Dove fare tappa per dormire? A Castelnuovo Berardenga, al Dievole Wine Resort, che si estende per 600 ettari – caratterizzati da boschi, colline e vigneti – nel territorio del Chianti Classico a Vagliagli, a circa 12 km a nord di Siena. Il borgo risale al 1090 ed è Villa Dievole a dominare la vallata dai suoi 450 metri. Si tratta di un’azienda agricola che ha visto nascere la denominazione Chianti Classico, qui vino e olio extravergine di oliva vengono prodotti da quasi 1000 anni. Al piano terra della villa nobiliare si possono gustare le prelibatezze del ristorante Novecento, capitanato dalla Chef Monika Filipinska. Il ristorante guarda alla cucina tradizionale e si affida alle materie prime dell’azienda e di alcuni fornitori locali selezionati con cura, impiegando farine antiche macinate a pietra, ortaggi e frutta fresca di stagione, miele e formaggi. Il suo nome omaggia la riserva di Chianti Classico nata nel 1990 per celebrare i 900 anni di storia della tenuta.

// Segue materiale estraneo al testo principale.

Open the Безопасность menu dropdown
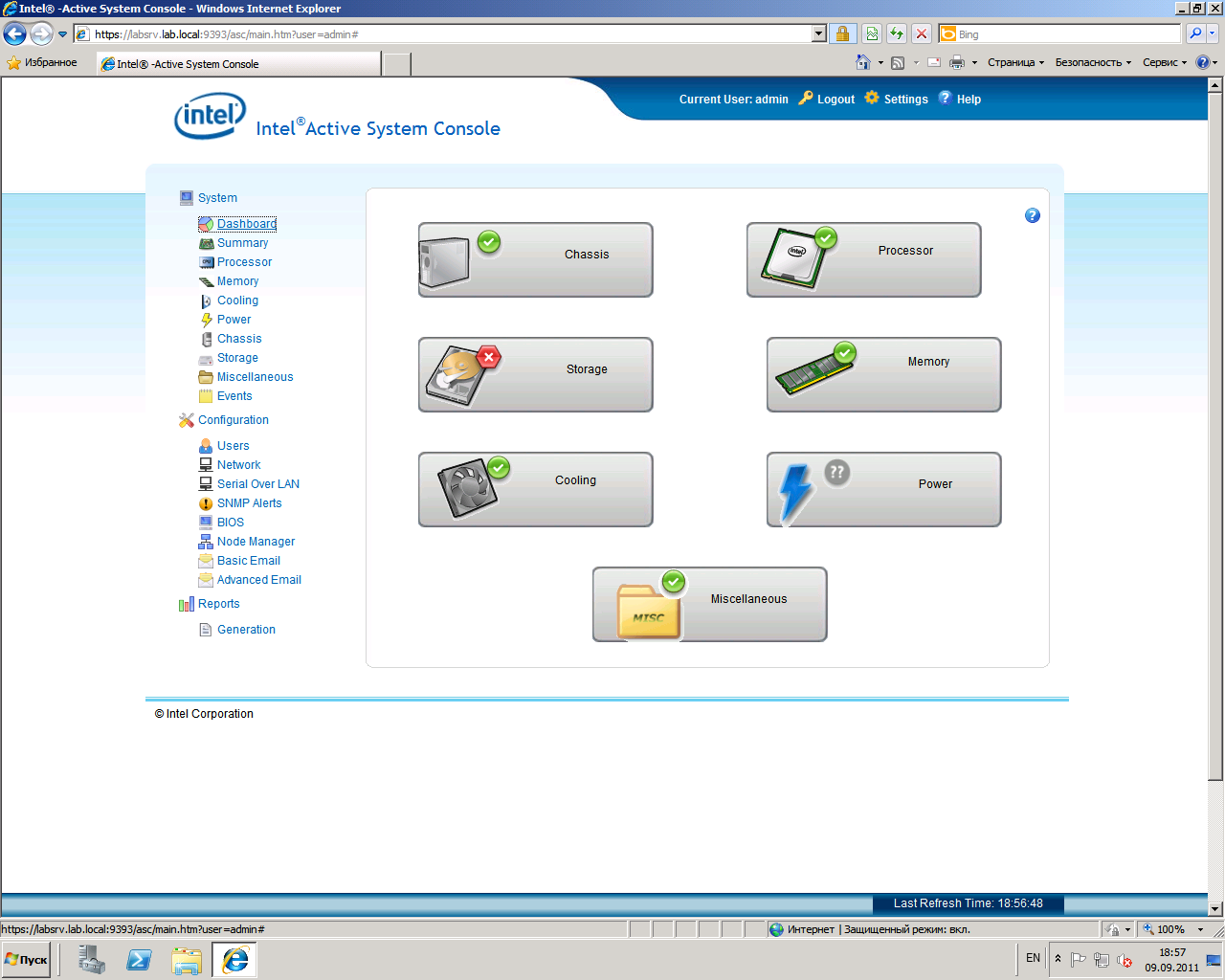pyautogui.click(x=1092, y=63)
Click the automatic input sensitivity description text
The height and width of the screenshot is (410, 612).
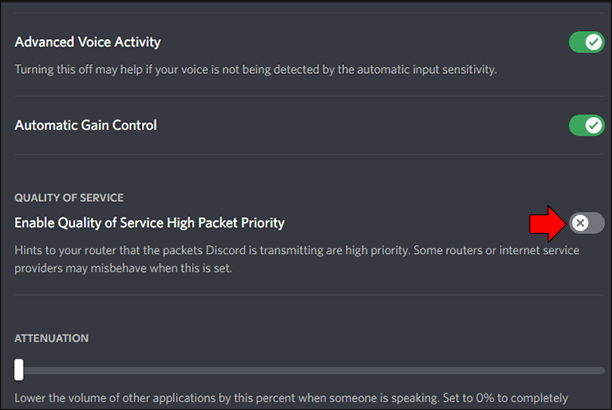pos(256,70)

Dievole, che prende il nome da “Se Dio vuole”, si batte per il territorio e le sue peculiarità. Ha infatti promosso l’evento “Chianti classico: Exploring a unique way of living”, durante il corso del quale sono state organizzate più tavole rotonde allo scopo di riflettere sul territorio e sulle sue peculiarità: partendo dal vino, si sono toccate tematiche quali il turismo, la ristorazione, la sostenibilità. Non a caso, nel 2014 la cantina di Dievole ha avviato il percorso di conversione al biologico, conclusosi nel 2020. In questo resort è possibile dedicarsi a ad attività sportive come passeggiate a piedi, in bici e a cavallo, ma anche lasciarsi coccolare e rilassarsi grazie a percorsi all’aperto, esperienze sensoriali per il corpo e per la mente, concepiti ad hoc con il contributo del team di Ants (Activity Nature Training Sense). Si propone ad esempio di camminare scalzi e di assaporare i cibi con lentezza, prestando attenzione ad ogni sensazione gustativa.